→ Instructions
a. Update the article on the Pierce murder case hearing: rewrite it from "If she rules" up to and including "and second-degree theft.", changing "first-degree burglary" to "second-degree burglary".
b. Write what comes next in the news report on the hearing in the Yarr murders case, picking up after its final sentence.

PORT ORCHARD — A hearing on a motion that could result in the freedom of a man once convicted of two murders will resume Monday after witness testimony was not finished Thursday.
If the motion for the dismissal of charges against Michael J. Pierce, 38, is granted, the Quilcene man could be freed four years after he was convicted of the 2009 murders of Pat and Janice Yarr of Quilcene and sentenced to life in prison.
“In the five years since our parents were taken from us, it feels that we’ve suffered at the hands of the legal system,” said Michelle Hamm, one of the Yarrs’ two daughters, after the Kitsap County Superior Court hearing was halted for the day.
“We hold out the hope that he will be convicted of this crime and are terrified that he could be returned to society.”
Superior Court Judge Sally Olsen said the hearing would resume at 1:30 p.m. Monday at the court, 614 Division St. in Port Orchard.
If she rules in favor of the defense motion to dismiss charges, then Pierce could not be tried again on them, said Jefferson County Deputy Prosecutor Chris Ashcraft, who added that he has not examined the options for appeal.
Pierce was convicted by a Jefferson County jury in 2010 of two counts of first-degree murder as well as one count each of first-degree burglary, first-degree robbery, first-degree arson, theft of a firearm, second-degree unlawful possession of a firearm and second-degree theft.
The state Court of Appeals overturned Pierce’s 2010 conviction in 2013, ruling that Pierce’s constitutional rights were denied after his arrest and that Prosecuting Attorney Scott Rosekrans’ closing argument in the original trial represented prosecutorial misconduct.

Stored data entries:
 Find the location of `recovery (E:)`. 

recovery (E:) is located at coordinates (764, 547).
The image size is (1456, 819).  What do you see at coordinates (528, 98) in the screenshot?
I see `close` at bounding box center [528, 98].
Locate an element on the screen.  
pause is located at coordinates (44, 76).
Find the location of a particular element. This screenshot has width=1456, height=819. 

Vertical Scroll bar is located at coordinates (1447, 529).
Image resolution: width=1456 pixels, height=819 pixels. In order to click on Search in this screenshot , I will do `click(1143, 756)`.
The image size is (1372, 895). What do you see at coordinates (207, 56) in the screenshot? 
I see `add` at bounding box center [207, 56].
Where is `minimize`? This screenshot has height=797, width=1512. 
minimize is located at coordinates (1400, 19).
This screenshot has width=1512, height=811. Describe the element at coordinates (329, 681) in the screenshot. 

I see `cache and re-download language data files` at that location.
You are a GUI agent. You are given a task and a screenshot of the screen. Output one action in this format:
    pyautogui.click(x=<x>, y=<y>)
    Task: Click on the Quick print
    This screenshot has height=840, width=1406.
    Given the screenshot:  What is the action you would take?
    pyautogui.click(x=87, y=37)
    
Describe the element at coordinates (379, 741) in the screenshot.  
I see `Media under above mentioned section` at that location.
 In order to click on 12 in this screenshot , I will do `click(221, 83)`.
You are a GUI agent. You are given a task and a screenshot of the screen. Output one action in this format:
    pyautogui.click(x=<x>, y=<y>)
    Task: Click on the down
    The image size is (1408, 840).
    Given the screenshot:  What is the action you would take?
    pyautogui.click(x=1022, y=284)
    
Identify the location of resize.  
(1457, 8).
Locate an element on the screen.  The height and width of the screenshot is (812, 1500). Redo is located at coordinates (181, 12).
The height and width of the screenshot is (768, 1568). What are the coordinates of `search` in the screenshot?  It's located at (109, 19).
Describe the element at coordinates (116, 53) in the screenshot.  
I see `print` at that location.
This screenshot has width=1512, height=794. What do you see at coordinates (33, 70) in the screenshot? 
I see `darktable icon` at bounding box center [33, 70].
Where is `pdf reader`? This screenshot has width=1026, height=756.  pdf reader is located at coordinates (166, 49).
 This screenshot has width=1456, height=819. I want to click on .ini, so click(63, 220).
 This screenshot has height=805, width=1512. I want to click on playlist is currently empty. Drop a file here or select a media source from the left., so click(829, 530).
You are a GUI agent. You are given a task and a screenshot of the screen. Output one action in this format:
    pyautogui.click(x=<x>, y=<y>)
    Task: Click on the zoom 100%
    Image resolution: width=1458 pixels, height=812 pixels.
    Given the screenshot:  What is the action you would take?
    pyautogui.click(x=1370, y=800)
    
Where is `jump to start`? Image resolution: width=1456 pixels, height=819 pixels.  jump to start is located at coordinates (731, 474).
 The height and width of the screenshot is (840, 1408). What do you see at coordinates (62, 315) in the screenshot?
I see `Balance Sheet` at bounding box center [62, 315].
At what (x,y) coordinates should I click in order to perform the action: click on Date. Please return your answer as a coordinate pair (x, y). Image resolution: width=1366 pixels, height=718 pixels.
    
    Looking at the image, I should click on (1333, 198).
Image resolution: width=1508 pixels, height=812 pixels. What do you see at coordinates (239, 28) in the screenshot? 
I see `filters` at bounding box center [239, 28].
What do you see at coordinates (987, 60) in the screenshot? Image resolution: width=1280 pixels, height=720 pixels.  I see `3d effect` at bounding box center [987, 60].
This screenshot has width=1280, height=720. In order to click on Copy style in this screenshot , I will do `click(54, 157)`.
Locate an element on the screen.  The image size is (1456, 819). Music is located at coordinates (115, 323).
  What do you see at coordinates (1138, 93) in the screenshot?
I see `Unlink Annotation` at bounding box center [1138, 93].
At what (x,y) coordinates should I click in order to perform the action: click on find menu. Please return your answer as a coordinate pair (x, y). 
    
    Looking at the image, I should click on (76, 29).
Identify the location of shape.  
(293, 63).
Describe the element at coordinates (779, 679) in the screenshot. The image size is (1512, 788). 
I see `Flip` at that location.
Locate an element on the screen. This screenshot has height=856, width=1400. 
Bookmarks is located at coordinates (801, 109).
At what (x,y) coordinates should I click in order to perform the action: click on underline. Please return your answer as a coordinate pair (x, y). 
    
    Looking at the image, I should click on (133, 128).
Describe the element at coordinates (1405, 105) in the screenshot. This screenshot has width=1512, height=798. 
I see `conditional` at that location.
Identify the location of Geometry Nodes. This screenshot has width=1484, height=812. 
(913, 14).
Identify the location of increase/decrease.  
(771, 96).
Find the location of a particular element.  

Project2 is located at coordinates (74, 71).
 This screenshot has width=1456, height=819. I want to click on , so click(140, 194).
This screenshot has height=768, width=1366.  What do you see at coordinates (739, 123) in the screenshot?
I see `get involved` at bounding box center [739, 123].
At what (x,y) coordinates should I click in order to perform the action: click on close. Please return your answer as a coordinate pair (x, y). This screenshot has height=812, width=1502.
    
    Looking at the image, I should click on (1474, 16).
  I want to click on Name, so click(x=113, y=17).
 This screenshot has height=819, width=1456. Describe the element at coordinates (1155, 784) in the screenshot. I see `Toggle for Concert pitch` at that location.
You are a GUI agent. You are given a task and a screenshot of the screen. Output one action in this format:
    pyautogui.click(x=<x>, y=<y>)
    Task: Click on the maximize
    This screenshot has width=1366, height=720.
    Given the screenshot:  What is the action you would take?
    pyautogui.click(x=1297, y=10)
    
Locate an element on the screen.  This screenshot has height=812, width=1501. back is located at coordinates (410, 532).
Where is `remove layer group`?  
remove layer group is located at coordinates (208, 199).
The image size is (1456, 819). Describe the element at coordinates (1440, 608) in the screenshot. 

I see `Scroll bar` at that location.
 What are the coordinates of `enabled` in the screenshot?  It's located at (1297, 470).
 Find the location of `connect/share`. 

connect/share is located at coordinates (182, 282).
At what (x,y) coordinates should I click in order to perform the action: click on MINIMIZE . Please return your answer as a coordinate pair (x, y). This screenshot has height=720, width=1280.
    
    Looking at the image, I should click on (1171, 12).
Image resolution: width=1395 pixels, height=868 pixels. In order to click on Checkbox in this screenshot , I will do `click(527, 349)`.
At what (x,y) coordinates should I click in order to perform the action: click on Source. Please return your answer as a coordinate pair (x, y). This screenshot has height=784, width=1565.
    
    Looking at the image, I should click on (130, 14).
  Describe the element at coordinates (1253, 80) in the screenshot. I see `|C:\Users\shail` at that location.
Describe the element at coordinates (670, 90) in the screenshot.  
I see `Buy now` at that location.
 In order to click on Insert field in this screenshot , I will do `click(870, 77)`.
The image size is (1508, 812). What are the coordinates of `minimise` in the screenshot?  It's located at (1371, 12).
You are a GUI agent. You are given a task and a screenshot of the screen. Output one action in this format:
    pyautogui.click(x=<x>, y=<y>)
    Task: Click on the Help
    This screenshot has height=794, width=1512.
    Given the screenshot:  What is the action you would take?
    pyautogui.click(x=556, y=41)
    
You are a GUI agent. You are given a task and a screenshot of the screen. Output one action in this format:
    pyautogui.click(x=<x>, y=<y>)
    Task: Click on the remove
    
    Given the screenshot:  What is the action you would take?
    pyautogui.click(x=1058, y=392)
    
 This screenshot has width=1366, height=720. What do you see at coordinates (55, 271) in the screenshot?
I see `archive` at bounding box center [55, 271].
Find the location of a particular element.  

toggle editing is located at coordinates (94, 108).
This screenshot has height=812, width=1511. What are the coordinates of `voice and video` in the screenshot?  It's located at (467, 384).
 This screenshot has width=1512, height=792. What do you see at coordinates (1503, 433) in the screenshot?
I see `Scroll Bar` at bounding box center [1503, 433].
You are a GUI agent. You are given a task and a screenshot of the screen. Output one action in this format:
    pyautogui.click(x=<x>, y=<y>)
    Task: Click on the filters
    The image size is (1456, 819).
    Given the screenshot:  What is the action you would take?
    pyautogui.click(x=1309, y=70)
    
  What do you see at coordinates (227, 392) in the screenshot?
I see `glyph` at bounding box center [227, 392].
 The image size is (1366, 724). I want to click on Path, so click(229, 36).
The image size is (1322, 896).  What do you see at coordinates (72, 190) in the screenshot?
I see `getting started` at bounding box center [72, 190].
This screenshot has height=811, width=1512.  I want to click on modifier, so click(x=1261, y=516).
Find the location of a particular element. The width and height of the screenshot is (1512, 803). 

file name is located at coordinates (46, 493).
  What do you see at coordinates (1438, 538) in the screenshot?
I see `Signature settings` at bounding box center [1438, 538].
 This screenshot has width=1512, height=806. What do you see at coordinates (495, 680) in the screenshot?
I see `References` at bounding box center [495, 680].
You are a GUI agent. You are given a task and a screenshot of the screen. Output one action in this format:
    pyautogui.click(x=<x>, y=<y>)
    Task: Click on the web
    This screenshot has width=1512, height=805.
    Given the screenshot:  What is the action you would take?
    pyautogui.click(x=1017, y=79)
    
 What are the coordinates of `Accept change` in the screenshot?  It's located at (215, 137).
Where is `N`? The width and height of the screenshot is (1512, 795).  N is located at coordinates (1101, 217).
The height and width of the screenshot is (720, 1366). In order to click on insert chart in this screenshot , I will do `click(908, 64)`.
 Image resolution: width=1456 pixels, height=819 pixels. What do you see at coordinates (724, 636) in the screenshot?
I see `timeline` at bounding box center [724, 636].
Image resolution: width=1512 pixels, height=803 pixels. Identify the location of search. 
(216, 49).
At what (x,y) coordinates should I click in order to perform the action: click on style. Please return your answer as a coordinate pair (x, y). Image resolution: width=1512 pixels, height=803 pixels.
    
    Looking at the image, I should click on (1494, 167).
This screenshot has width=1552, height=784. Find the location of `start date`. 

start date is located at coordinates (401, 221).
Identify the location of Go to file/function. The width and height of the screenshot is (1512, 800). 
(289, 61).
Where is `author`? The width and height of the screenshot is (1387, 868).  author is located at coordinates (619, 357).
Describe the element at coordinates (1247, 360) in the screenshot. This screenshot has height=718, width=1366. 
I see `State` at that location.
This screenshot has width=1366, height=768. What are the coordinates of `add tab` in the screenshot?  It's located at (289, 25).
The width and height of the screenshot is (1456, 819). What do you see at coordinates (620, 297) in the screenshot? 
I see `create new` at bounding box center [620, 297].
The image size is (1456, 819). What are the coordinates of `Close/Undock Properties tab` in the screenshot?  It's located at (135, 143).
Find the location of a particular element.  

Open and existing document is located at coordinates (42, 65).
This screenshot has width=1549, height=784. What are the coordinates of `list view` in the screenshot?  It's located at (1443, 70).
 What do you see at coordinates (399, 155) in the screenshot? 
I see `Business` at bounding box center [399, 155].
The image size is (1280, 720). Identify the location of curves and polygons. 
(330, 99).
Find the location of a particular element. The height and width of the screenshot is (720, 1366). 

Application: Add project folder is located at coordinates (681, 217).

→ Responses for each task
a.
If she rules in favor of the defense motion to dismiss charges, then Pierce could not be tried again on them, said Jefferson County Deputy Prosecutor Chris Ashcraft, who added that he has not examined the options for appeal.
Pierce was convicted by a Jefferson County jury in 2010 of two counts of first-degree murder as well as one count each of second-degree burglary, first-degree robbery, first-degree arson, theft of a firearm, second-degree unlawful possession of a firearm and second-degree theft.

b.
Pierce has been tried two times since, once in Jefferson County and once in Kitsap County, with both ending in mistrials.
A third retrial is set Oct. 9 in Kitsap County Superior Court.
His client should not be subjected to a fourth trial, said Pierce’s attorney, Richard Davies of Port Townsend, in his motion for dismissal, since “the failures of previous trials are solely attributable to the State.”
Davies especially cited the discontinuation of Pierce’s psychotropic medications during his third trial when he was in custody in the Kitsap County jail.
During the Kitsap County retrial before Olsen, Pierce was not given all his medications March 8, 9 and 10.
Olsen called a mistrial, saying Pierce’s right to a fair trial had been “impossibly infringed.”
Kitsap County contracts its jail medical services with Conmed Healthcare Management.
Jefferson County jail officials said they had provided a month’s supply of medications for Pierce when he was taken to Kitsap only two weeks earlier.
Davies had claimed that Pierce’s medication was “intentionally discontinued” by Kitsap County jailers and amounted to “physical and psychological torture.”
The earlier retrial in Jefferson County had been halted after a juror told the judge she might have seen a man resembling Pierce the night of the slayings.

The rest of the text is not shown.